Why financial scenario planning has never been more important to business survival & how we can make it more meaningful

Gillian Livingstone, Financial Director, Eureka Solutions

As Financial Director of an SME, I have never before experienced a situation where the rate of change in so many disparate elements of our business landscape has been so rapid, coupled with uncertainty about how long the situation will last. It’s the combination of these two things that make this current time so different and challenging.

 

Although we are in this unusual time where the big picture is all important, to do our bit we must do our best to sustain our business for the job security of our staff and maintaining the crucial service we provide to our customers, and that requires retaining an element of competitive edge, for the present – yes – but also in preparation for when we start to come out the other side.

 

If, like me, you are responsible for the finance function of your business, you may be feeling the pressure in that your role has never been so important for the sustainability of the organisation and retaining this competitive edge. As a business, we believe in sharing best practice, so I thought it would be useful to share some of my thoughts and learnings so far and encourage any readers to do the same. In this blog I’ll focusing on scenario planning.

 

The first important (and difficult) thing to do is to get your head around the concept that the environment is highly changeable and that you can’t control it, don’t waste time on things that you just can’t control. None of us like to feel we are purely reactionary, but here and now the most proactive thing we can do is regroup and prepare how we will react to different possible scenarios – ensure you illustrate to your board the financial implications of those scenarios and reactions, and base this as much as you can on real data rather than guesswork.

 

This constant scenario planning can be labour intensive and those of us with planning and budgeting capabilities built into our core business systems will find it much easier than those of us that don’t and that are reliant on spreadsheets. According to Vertana Research, companies that use dedicated software instead of spreadsheets are likely to have a better planning and budgeting process that is more accurate. Systems that incorporate finance, ecommerce, CRM, stock management and more centrally, can draw on real data and use in built intelligence to show the implications of different scenarios business wide.

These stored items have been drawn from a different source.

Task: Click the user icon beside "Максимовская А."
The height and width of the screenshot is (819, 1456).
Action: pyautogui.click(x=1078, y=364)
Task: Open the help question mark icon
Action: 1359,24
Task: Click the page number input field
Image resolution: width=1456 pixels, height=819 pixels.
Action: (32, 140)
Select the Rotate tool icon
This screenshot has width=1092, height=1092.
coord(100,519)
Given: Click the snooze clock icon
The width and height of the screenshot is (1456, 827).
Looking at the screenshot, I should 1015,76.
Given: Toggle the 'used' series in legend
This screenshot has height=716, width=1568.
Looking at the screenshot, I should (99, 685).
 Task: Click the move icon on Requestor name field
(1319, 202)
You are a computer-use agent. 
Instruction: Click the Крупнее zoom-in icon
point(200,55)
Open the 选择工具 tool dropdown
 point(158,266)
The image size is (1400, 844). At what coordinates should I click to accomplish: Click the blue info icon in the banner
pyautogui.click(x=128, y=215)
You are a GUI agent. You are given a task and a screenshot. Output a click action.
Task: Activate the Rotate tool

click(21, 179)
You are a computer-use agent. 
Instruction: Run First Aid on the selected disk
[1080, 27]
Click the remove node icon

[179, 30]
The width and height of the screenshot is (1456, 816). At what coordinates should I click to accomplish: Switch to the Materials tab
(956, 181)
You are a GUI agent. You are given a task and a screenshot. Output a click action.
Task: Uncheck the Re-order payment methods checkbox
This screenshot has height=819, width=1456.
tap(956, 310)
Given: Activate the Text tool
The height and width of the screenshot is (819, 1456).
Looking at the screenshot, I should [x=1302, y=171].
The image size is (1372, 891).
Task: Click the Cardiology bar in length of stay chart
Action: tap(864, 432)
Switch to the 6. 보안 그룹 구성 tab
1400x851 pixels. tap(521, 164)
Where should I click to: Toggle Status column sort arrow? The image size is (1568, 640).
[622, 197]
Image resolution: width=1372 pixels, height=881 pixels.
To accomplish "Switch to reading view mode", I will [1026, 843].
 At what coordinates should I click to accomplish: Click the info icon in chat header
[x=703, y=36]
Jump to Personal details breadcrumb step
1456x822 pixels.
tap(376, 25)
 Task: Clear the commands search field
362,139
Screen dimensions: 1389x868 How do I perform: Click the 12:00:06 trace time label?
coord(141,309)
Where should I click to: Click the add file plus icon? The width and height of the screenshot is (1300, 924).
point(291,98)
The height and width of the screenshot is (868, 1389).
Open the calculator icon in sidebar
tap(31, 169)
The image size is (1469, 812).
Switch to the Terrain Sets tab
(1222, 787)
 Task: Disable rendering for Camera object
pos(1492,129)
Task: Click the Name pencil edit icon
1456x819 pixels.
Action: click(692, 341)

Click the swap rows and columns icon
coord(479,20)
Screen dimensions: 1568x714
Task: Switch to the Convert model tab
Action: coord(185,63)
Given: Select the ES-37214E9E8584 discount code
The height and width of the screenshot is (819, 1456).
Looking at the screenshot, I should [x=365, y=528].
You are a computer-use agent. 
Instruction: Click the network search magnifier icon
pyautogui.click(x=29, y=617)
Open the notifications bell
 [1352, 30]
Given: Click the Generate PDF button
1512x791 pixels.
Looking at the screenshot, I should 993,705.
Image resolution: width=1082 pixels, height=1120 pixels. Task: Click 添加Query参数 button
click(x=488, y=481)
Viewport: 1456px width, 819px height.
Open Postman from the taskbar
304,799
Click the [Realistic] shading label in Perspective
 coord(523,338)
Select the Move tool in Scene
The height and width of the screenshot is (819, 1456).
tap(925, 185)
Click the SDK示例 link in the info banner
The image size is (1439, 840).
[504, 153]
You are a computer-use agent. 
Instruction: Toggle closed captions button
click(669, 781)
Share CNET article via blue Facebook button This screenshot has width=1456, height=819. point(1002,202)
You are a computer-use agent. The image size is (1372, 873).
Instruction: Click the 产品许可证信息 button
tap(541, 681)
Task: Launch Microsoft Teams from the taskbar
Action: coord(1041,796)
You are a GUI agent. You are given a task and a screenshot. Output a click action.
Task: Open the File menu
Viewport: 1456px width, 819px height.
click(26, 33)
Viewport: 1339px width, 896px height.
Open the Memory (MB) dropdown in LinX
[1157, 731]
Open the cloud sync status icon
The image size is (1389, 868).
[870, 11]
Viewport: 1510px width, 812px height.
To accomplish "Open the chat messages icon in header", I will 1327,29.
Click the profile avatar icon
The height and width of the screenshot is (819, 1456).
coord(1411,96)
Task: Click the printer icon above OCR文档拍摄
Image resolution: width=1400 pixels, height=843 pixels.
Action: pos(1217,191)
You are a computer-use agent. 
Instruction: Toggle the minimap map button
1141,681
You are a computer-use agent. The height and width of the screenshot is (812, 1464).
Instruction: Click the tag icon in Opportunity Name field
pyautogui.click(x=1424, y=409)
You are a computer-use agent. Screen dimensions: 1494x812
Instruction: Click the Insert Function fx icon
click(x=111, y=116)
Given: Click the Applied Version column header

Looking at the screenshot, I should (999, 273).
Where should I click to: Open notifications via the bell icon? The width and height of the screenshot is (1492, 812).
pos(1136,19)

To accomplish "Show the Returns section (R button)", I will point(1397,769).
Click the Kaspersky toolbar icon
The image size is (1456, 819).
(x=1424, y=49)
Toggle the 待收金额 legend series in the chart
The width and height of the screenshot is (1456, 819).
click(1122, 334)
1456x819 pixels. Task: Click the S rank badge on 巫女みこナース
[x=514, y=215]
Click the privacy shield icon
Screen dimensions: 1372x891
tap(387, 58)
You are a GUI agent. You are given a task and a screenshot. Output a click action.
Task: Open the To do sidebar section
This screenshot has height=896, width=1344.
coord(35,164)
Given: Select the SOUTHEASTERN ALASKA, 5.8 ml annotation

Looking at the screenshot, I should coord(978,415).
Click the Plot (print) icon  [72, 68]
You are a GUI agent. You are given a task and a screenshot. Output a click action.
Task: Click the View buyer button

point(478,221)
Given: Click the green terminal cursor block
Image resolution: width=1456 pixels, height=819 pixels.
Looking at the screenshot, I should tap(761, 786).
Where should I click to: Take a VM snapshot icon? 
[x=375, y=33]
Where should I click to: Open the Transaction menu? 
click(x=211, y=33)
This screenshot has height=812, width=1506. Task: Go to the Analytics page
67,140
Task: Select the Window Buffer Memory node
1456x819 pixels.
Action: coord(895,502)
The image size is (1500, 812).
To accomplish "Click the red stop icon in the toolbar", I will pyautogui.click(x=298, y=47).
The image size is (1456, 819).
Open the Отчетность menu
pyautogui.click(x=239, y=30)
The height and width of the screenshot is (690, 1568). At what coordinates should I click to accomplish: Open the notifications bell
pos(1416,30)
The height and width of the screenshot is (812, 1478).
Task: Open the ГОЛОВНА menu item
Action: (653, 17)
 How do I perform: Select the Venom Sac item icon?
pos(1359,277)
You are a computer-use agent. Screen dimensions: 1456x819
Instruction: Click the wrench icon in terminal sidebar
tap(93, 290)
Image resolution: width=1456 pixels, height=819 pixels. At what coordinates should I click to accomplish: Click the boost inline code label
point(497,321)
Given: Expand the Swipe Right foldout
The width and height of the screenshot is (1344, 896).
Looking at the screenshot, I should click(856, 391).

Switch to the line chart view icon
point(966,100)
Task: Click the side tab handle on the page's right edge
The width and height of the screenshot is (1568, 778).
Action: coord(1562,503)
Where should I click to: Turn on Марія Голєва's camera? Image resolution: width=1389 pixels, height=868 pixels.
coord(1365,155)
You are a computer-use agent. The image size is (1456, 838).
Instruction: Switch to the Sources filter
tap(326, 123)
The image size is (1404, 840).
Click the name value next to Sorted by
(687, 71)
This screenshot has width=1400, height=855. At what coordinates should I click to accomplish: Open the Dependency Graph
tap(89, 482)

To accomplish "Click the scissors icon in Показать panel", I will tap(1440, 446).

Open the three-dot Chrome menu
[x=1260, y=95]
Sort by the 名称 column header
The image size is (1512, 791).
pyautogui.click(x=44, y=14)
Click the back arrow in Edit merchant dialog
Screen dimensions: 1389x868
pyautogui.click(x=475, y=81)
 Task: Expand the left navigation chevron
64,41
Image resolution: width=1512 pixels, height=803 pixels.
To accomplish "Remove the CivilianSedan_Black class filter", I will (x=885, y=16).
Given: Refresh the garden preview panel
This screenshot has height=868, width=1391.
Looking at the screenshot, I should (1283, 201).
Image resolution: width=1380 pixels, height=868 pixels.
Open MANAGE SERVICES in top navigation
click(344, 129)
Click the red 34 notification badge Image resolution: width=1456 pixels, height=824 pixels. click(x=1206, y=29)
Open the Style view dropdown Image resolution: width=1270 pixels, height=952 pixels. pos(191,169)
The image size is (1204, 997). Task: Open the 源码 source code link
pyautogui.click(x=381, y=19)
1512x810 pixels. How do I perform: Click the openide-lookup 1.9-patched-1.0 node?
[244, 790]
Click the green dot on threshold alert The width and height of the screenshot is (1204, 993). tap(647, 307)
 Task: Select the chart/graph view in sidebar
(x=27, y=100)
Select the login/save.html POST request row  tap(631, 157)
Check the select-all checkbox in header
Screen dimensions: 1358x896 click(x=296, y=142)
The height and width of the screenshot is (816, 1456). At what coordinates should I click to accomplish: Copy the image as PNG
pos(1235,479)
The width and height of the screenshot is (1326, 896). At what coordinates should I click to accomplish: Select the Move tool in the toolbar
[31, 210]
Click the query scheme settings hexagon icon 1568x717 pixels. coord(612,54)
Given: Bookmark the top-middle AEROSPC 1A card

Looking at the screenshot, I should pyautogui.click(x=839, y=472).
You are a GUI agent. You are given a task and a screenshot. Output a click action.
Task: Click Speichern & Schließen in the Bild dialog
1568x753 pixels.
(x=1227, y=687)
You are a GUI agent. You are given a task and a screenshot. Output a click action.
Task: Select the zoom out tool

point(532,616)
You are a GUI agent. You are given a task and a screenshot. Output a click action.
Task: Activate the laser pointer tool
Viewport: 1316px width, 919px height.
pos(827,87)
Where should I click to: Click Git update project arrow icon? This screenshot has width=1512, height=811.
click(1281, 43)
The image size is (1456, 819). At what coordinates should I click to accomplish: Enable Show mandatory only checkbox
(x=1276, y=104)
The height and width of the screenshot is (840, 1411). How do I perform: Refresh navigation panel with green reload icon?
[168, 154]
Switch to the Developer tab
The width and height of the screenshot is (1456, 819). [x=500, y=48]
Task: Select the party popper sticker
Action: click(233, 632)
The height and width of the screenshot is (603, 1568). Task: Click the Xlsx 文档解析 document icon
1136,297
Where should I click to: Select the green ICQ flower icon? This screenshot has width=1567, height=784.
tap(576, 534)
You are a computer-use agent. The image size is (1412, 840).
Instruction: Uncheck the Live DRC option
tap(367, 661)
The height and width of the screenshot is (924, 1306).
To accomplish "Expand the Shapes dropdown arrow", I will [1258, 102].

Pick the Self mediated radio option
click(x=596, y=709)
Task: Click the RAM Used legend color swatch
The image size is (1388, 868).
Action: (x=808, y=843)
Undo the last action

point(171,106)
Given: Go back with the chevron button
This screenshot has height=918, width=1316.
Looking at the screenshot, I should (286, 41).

They can then produce illustrative reports that present scenarios to the board and enable the quick decision making required.

 

I think that a lot of us that don’t have this technology will be putting it on our ‘to do’ list now that we are in a situation where its value is tangible – however – whether we have it or not, the key to scenario planning is to focus your energy on only your most important KPIs and business performance levers.

 

Keeping your focus on only the key KPIs and business levers gives you a simpler, cut down financial model for this period of time, and allows you to see clearly the effect of different actions on these key areas without becoming unnecessarily bogged down.

 

Then, for each scenario, look at best case, worst case and average case. We may not be able to avoid the worst case – remember that we are not worrying about what we can’t control – but we can at least be prepared for it and thus minimise potential losses or damage.

 

Good scenario planning can require some out of the box thinking – it requires many perspectives and engaging the wider team – we don’t have to do all of this ourselves! This is an opportunity to share with the wider management team the importance of having reliable data across not only the finance function but their functions too.

 

Organisations that will survive will have the knowledge to undertake effective scenario planning and act decisively. Again, this can come back to the technology you are using, but accurate data just means superior, faster decision making for all.

 

Another important point that can’t really be avoided just now – what if I (or you) are out of action due to the poor health of us or family member – is my data accessible and in a format that is easily interrogated by my fellow directors? Again, this can come back to the technology you are using – our systems are all cloud-based and accessible to anyone with the right permissions, from anywhere – but if yours aren’t, do try to plan and organise for this – it will significantly reduce your count of sleepless nights!

 

I hope you’ve found this food for thought, I’d welcome your feedback on further topics that we could share best practice on at this difficult time. We’ll be watching with interest how our customers are doing and supporting them as best we can, so we may share some of their stories, successes and challenges in the weeks to come as well.

 

Good luck getting those scenarios planned out!